◆ **Study material**:
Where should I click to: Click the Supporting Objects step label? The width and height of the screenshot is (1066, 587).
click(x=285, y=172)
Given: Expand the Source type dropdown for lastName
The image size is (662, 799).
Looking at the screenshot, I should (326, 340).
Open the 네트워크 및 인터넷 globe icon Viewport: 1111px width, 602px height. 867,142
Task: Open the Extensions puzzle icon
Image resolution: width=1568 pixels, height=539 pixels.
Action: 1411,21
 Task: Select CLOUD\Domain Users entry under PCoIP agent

◆ **What you should do**: Reproduce the records above word for word.

◆ **Your response**:
Where should I click to: Click the Supporting Objects step label? The width and height of the screenshot is (1066, 587).
click(x=285, y=172)
Given: Expand the Source type dropdown for lastName
The image size is (662, 799).
Looking at the screenshot, I should (326, 340).
Open the 네트워크 및 인터넷 globe icon Viewport: 1111px width, 602px height. 867,142
Task: Open the Extensions puzzle icon
Image resolution: width=1568 pixels, height=539 pixels.
Action: 1411,21
 Task: Select CLOUD\Domain Users entry under PCoIP agent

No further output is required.